Verizon is partnering with Amazon to use the tech giant's coming satellite internet system to expand rural broadband access in the United States, the companies announced Tuesday.

"We're proud to be working together to explore bringing fast, reliable broadband to the customers and communities who need it most," Amazon CEO Andy Jassy said in a statement.

Amazon is working on Project Kuiper, a network of 3,236 satellites that it plans to use to provide high-speed internet to anywhere in the world. While Amazon has yet to launch its first Kuiper satellites, the Federal Communications Commission last year authorized the system and the company has said that it plans to "invest more than $10 billion" in Kuiper.

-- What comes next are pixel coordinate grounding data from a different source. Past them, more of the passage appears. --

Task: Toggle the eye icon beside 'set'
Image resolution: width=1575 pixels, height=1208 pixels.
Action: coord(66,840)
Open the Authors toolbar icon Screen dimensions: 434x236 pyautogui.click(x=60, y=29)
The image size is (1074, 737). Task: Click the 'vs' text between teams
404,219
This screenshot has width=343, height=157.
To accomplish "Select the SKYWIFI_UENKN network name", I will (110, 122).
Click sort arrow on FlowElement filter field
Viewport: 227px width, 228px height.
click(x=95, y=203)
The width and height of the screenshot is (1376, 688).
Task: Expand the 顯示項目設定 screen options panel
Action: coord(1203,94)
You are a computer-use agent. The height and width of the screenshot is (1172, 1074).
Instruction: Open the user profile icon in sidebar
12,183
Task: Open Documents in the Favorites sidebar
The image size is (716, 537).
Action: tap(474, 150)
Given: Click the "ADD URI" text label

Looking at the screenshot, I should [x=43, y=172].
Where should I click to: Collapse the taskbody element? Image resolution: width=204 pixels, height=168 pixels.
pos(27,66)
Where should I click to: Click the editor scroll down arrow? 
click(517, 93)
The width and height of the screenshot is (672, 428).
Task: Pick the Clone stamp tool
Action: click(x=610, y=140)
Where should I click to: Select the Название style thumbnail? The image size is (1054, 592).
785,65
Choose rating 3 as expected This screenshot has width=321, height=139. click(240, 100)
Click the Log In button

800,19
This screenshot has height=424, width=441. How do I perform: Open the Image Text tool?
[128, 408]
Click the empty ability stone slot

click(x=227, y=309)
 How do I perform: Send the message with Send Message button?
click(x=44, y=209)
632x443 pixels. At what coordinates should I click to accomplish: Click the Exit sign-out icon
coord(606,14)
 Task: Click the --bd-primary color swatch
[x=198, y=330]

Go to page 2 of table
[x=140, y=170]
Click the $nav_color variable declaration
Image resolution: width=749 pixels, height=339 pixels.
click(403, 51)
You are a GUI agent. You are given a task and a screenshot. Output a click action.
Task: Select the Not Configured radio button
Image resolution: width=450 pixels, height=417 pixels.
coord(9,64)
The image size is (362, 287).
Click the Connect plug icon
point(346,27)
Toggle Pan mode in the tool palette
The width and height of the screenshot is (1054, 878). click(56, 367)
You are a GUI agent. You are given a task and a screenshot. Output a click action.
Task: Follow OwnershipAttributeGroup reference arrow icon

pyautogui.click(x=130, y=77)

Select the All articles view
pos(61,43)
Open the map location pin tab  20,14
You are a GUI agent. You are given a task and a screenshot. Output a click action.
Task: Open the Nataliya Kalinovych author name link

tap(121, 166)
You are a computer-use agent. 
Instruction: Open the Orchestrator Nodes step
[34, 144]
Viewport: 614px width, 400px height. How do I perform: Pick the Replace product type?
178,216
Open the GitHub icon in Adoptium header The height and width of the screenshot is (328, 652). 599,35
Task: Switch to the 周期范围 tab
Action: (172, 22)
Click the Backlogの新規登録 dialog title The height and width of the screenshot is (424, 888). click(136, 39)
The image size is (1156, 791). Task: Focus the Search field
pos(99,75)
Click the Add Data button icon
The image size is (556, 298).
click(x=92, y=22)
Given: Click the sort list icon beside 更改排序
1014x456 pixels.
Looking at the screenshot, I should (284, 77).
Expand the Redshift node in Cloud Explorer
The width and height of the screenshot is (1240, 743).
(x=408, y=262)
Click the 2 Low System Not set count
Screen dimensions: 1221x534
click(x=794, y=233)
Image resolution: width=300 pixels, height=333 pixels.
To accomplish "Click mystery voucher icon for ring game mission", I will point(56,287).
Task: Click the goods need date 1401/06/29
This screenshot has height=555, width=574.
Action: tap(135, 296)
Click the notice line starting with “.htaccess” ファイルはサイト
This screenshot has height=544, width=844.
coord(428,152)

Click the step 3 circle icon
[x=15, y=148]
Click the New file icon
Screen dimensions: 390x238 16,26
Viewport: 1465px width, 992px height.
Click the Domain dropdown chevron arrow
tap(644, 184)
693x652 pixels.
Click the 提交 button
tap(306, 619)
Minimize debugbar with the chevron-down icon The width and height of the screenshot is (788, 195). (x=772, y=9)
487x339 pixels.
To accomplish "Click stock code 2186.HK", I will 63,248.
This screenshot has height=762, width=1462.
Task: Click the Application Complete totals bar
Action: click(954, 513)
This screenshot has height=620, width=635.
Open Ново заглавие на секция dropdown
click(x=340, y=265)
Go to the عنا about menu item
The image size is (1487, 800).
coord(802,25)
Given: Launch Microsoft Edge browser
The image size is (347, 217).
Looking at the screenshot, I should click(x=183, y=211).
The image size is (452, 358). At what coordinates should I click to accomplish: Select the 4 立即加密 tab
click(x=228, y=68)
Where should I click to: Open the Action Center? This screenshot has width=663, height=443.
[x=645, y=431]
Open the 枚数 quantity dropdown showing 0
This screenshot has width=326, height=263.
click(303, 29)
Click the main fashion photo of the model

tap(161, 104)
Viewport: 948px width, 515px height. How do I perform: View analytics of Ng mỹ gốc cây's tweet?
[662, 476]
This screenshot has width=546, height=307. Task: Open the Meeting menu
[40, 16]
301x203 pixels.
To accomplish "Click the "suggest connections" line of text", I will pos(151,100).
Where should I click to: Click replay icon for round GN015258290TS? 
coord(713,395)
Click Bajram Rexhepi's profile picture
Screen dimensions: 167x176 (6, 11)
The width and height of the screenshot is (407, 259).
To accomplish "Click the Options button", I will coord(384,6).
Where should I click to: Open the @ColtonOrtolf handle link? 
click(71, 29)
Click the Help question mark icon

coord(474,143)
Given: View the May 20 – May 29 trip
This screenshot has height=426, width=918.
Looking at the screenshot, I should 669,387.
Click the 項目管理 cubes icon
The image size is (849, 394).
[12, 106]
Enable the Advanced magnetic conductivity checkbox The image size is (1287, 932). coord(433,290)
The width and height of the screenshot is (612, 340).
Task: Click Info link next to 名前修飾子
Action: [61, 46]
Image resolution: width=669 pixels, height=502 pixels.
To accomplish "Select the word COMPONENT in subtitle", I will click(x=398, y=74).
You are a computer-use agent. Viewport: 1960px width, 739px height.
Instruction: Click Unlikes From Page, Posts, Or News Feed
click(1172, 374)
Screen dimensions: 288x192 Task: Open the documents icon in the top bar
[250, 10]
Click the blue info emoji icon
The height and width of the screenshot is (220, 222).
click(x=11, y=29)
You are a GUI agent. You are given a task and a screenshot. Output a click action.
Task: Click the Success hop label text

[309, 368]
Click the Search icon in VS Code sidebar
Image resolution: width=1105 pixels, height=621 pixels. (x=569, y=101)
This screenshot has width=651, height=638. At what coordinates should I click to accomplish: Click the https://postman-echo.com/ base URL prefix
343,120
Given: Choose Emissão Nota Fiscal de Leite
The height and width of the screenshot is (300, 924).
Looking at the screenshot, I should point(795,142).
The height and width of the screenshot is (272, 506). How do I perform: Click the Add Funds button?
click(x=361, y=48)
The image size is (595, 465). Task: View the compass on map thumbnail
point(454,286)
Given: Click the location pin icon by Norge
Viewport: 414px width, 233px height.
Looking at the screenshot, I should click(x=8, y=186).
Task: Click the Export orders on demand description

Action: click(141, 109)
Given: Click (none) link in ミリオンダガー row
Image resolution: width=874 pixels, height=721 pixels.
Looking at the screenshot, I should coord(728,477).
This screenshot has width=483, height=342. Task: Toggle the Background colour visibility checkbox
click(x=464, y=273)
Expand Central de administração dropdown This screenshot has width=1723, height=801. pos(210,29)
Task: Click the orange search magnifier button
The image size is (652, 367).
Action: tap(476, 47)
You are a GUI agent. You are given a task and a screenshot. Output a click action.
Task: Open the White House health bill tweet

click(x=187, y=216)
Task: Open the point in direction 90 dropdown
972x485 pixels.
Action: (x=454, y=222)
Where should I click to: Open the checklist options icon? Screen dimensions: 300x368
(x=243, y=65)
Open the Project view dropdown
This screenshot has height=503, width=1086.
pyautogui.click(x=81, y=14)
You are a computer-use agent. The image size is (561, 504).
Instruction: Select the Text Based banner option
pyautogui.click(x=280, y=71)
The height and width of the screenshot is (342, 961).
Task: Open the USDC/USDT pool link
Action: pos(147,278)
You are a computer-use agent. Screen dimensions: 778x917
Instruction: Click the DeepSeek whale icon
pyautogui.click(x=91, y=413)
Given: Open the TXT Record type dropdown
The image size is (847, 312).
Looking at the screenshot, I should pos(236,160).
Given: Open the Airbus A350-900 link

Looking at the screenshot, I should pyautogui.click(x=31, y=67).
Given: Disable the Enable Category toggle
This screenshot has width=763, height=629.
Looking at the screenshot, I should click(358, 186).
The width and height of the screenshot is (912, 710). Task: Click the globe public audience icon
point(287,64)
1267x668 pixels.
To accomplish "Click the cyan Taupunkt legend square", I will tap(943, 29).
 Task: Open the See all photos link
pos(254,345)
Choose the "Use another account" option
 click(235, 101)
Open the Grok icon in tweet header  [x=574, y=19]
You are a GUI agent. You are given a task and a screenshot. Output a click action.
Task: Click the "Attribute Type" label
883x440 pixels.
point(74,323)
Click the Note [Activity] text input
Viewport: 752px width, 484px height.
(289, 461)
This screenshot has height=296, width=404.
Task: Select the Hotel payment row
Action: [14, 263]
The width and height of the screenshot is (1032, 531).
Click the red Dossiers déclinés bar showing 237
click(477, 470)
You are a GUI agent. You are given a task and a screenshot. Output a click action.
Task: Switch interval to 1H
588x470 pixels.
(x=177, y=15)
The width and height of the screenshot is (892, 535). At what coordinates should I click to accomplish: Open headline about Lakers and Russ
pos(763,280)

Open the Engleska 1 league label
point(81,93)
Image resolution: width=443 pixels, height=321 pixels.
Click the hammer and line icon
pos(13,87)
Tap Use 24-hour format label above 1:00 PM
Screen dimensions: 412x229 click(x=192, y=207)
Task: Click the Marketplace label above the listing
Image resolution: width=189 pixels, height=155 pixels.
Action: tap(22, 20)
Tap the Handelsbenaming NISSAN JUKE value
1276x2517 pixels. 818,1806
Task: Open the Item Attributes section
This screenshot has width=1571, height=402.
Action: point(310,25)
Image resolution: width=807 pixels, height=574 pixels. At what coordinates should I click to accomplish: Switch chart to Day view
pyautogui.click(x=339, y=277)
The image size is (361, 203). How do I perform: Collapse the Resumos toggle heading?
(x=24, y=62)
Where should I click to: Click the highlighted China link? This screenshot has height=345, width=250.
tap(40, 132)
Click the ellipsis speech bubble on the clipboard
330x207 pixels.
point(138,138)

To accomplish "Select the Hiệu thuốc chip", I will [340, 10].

The companies' partnership will see Verizon use Amazon's system as an extension of its terrestrial service, with Kuiper adding "cellular backhaul solutions to extend Verizon's 4G/LTE and 5G data networks," the companies said.

Amazon's and Verizon's teams have begun working together "to define technical requirements to help extend fixed wireless coverage to rural and remote communities across the United States." The companies see a wide variety of use cases for Kuiper's extension of Verizon's network, noting it will look at "joint connectivity solutions" for industries including agriculture, energy, manufacturing, education, emergency response, transportation and more.

Late last year Amazon gave an early look at the performance of the "low-cost" satellite antenna it has been working on for Kuiper.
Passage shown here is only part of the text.